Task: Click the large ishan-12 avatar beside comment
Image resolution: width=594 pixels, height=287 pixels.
--
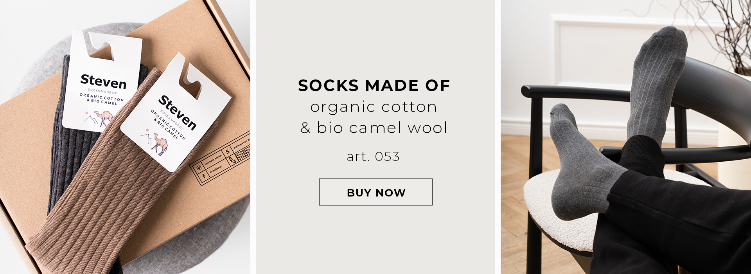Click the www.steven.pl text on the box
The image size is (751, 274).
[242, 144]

Exercise ->
After locating the line holding "Task: Click the" above, output exactly that line and every line after it through the line holding "Image resolution: width=594". Include nothing else.

Your response ->
Task: Click the large ishan-12 avatar beside comment
Image resolution: width=594 pixels, height=287 pixels.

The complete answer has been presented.